Он внутренне содрогнулся от этих беспощадных слов. Мысль жены так поразила его своей простотой, что он приумолк. Но тяжелое, липкое негодование снова нахлынуло на него.
— А возможно, лучше было бы ничего не знать, — глухо сказал он. — Если не знаешь и не видишь, то, по-моему, все равно что ничего не случилось…
— Нехорошо так думать…
— Мне вообще не следует думать, — сказал он.
Кресло вдруг пошатнулось под его тяжестью и в висках застучала кровь. Но недомогание быстро прошло. Когда он открыл глаза, жена с немым участием смотрела на него.
— Ты уже видела его, — сказал он с легкой хрипотцой.
— Да.
— Расскажи мне что-нибудь о нем…
— Сейчас не хочется, — с усилием сказала она.
— А мне хочется.
Она усталым движением провела рукой по лбу.
— Что тебе сказать?.. С виду он очень неплохой парень, очень симпатичный… И самое главное — хорошо воспитанный…
— Как он одевается?
— Не бойся — он не стиляга, — сказала она. — Одевается хорошо, но скромно… Мне он показался разумным и сдержанным.
— Ты уверена? — с сомнением спросил он.
— Неужели ты такого плохого мнения о своей дочери? — спросила она. — Ведь она выросла и воспитывалась в твоем доме…
— Не знаю, где она воспиталась! — мрачно заметил он.
На том и закончился разговор. На следующее утро дочь вышла из своей комнаты немного ранее обычного. Увидев за столом отца, она уселась напротив, молчаливая и замкнутая. Но он чувствовал, что она пришла поговорить с ним.
— Папа, вечером я приведу его к нам, чтобы познакомить вас, — промолвила она наконец. — Если ты не будешь с ним любезен, я навсегда уйду из дому.
— Я не из любезных, — сухо сказал он.
— Ты будешь любезным! Иначе…
Голос ее задрожал и осекся. Она молчала, бледная и подурневшая, с застывшим от напряжения лицом. И он молчал, пораженный внезапно раскрывшейся перед ним правдой. Дочь оказалась слабее своих родителей. И не только слабее, но, возможно, и неказистей.
— Я не знал, что ты так невоздержанна! — сказал он, поморщившись. — Это безобразно!
— Ты понял меня?
— Очень хорошо понял. Удивительно только, что тебе ничуть не стыдно…
Она резко поднялась и ушла в кухню. Он глядел ей вслед, словно видел впервые. Неужели она на самом деле дурнушка? Нет, не может быть. А все-таки?.. Может быть, кожа грубовата или фигурой не вышла? Нет, фигура у нее неплохая.
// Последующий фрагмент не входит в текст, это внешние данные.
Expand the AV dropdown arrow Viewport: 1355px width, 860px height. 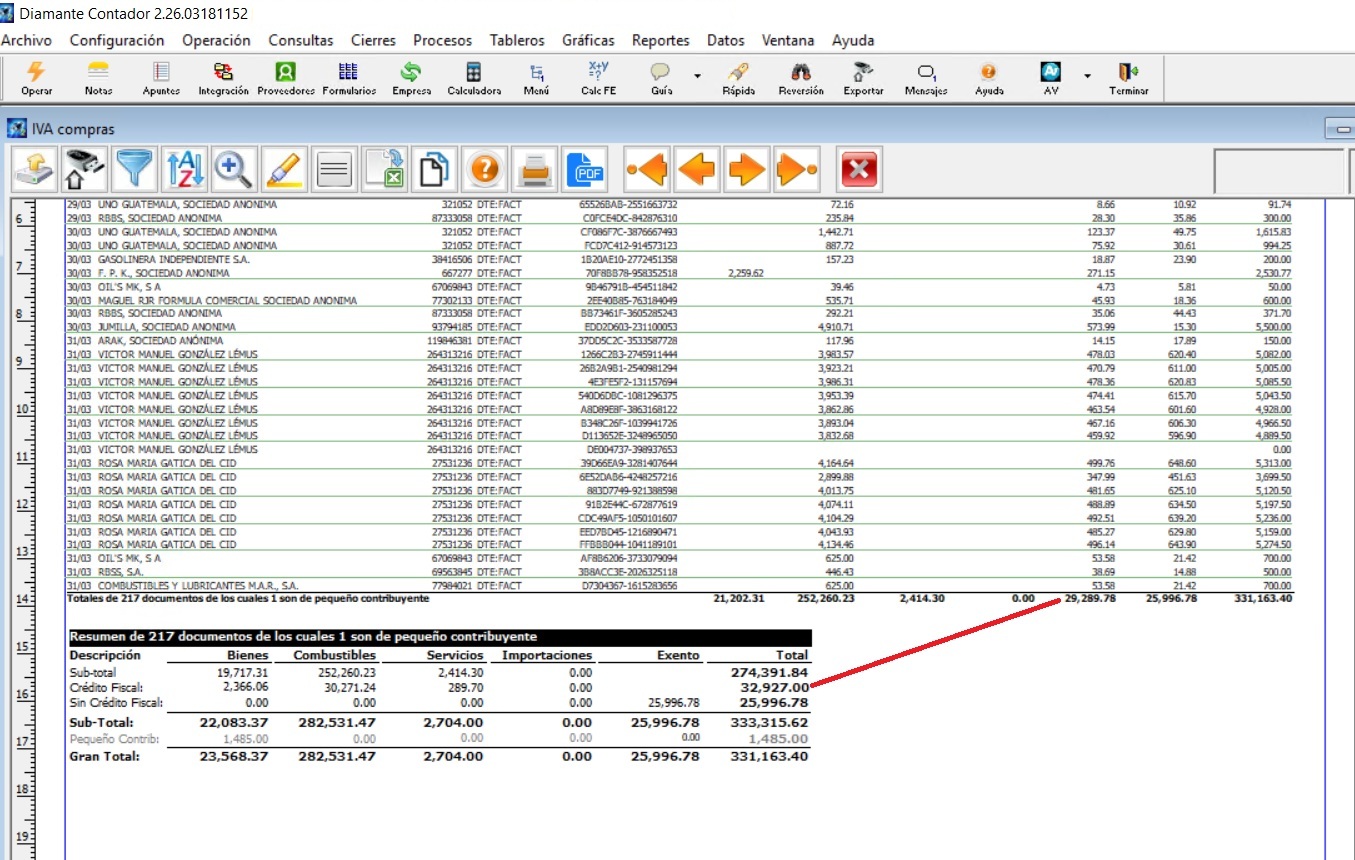tap(1087, 76)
А глаза, бесспорно, даже красивы. Его черствое сердце увлажнилось внезапной жалостью. Дочь, наверное, мучится и робеет, пытается найти поддержку хотя бы в своей семье, но не находит. Силенок, наверное, ей не хватает, чтобы самой справиться с положением.
Люди не могут жить одни!
Но в тот вечер, когда молодой человек ушел, он вернулся в свою комнату, хмурый и суровый, как никогда. Встав у окна, он вдохнул раскрытым ртом теплый, пахнущий бензином воздух и с отвращением отступил в сторону. Когда вошла жена, он резко обернулся к ней.
— Он не мужчина!.. Это пресмыкающееся!